Russia has recently sent a small number of forces and equipment to a base in western Syria. Amidst speculations about the nature of the deployment Moscow once again insisted that the U.S. team-up with Assad in the fight against ISIS. Russia's Foreign Minister Sergei Lavrov even went so far as to say it was “absurd” for the U.S. to be targeting ISIS in Syria without working with the Syrian Army.
Similarly the Assad regime reached out to the Kingdom of Jordan last February to coordinate with Damascus against ISIS after the infamous burning alive of the Jordanian fighter pilot Muath Al-Kassasbeh. More recently Assad has reportedly said he is ready to “collaborate” with the Sunni Arab monarchies of the Persian Gulf, France and Turkey, provided it is against the Islamist terrorists in Syria.
That Russia would be talking about a U.S. anti-ISIS effort done in tandem with Damascus as it sends forces into Syria does raise an eyebrow. Is Russia hinting that it will help the U.S. with its anti-ISIS efforts in Syria if it in essence works with Assad?

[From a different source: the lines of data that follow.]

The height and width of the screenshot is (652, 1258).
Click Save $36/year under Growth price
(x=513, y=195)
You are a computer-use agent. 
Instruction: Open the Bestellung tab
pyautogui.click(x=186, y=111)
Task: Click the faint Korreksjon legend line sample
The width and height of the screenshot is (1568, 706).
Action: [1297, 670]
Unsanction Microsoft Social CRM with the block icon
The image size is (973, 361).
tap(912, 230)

The U.S. has clearly given up on any effort to topple the Syrian regime since it has no tenable alternative and is simply bombing ISIS wherever it can in that war-wrecked country. Assad is clinging to the remaining areas he controls in Syria's west and south and his army has been down-sized to the point that its primary purpose now is to secure a rump state for Assad to survive on. Russia may well be sending in this small force to prepare the ground in Syria in case they ever need to intervene more directly and robustly to prop-up or save Assad.

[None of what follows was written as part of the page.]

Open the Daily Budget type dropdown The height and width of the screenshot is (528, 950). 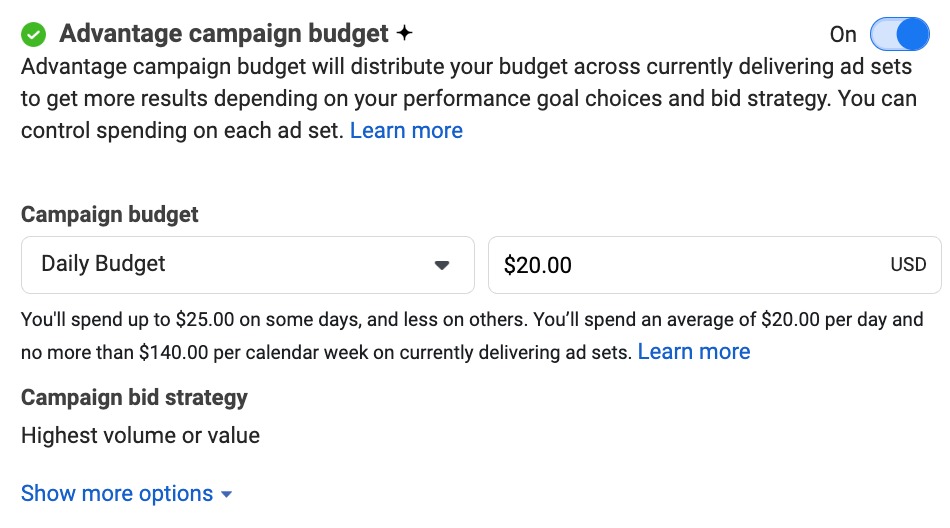click(247, 265)
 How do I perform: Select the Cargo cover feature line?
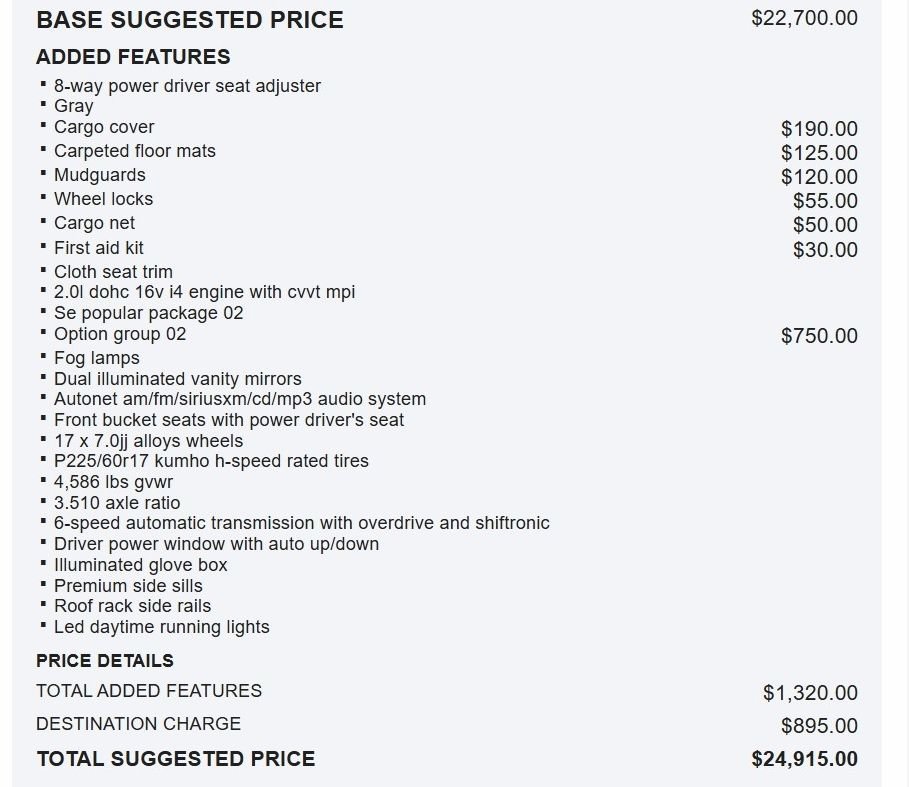coord(104,127)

What's particularly interesting however, is the current strategic situation. Damascus and Moscow have been portraying the Syrian fight as a mere counter-terrorism effort from the get-go (as opposed to the brutal crushing of a popular grassroots revolt). The situation since that time has certainly devolved and deteriorated to the point where it's not all that uncommon to hear arguments that Assad should be supported as the lesser evil in this fight. The Independent newspapers' Patrick Cockburn even suggested that working with Assad against ISIS, as unscrupulous a dictator he might be, could in fact be the best way to bring down his regime in the long run since the threat of such Islamist's are what is solidifying the support he receives from Syria's, understandably, terrified minority communities.

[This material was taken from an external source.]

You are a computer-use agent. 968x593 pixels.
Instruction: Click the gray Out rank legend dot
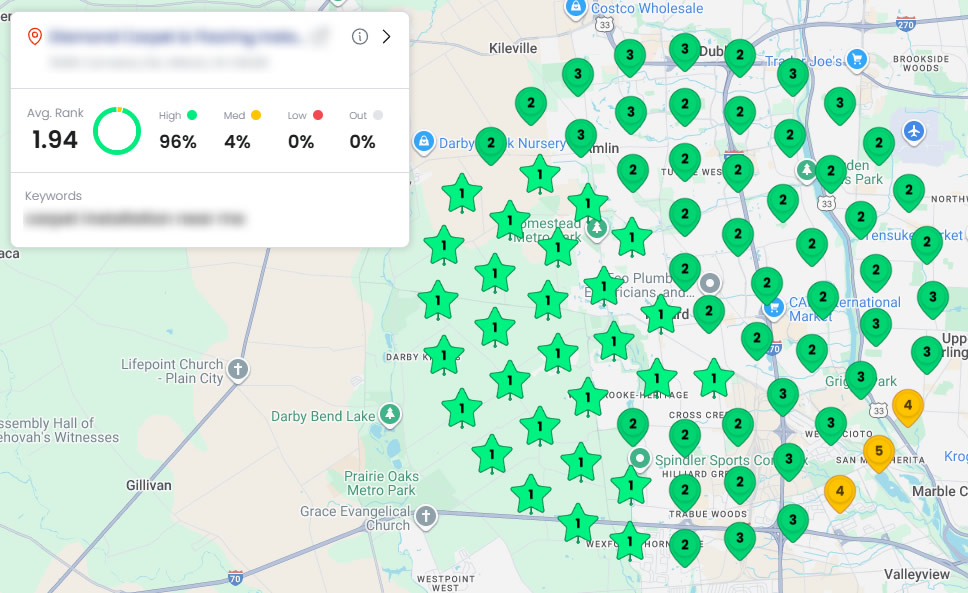point(378,115)
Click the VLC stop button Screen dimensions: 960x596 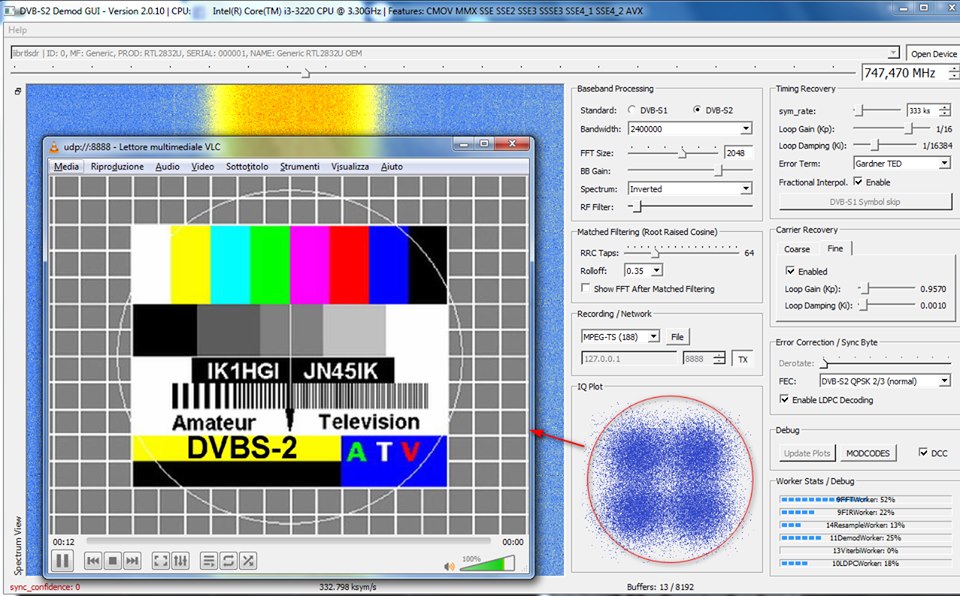point(113,561)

It's doubtful however that Assad and/or Russia's first order of the day is to crush ISIS. But in fact the, almost as bad, al-Qaeda affiliated Jabhat al-Nusra group. In an interview last week Assad once again claimed that his main goal is “defeating terrorism” in Syria. He didn't, notably, specify nor single out ISIS. Accordingly when he expressed willingness to “collaborate” with the Gulf States and Turkey he said such collaboration would be conditioned upon them forgoing their support for Islamists. Which is quite possibly an indirect reference to al-Nusra who some of those countries have indeed been backing against his forces in Syria.
ISIS has seized territory spanning from Syria's northeast toward the center and has carried out attacks in the Hama Province and even on the capital Damascus. But the land it occupies is primarily to the northeast where they are being bombed by American jets and are fighting against Syrian Kurdish forces. It's doubtful Assad can retake the northeast of his country anytime soon. Indeed since August 2014 there has been a limited Syrian Army presence in that part of the country.
To secure the emergent rump state Assad would have to reverse what has arguably been his biggest strategic setback this year to date. The fall of Syria's northwest province of Idlib to an umbrella Islamist group, the so-called 'Army of Conquest', which includes al-Nusra. Idlib borders Hama and Latakia Province and is of instrumental importance to the survival and longevity of this rump state. Indeed al-Nusra's siege of two Shia-majority towns in Idlib was the subject of negotiations between the two sides (al-Nusra has forces who are cut off and under siege by the regime and Hezbollah in the resort town of al-Zabadani near Damascus) which even saw to a suggested land-swap which would have allowed safe-passage of those Shia populations south to Assad-held territory in return for the lifting of the siege on al-Nusra forces holed-up in Zabadani.
Such negotiations indicated just how Idlib's fall has proven to be a major setback and general thorn in the side of Assad. Which is why, if he can, he will take the first chance he gets to retake it from those Islamists.
Paul Iddon is a freelance journalist and political writer who writes on Middle East affairs, politics, developments and history.
The views expressed in this article are those of the author and do not necessarily reflect the position of Rudaw.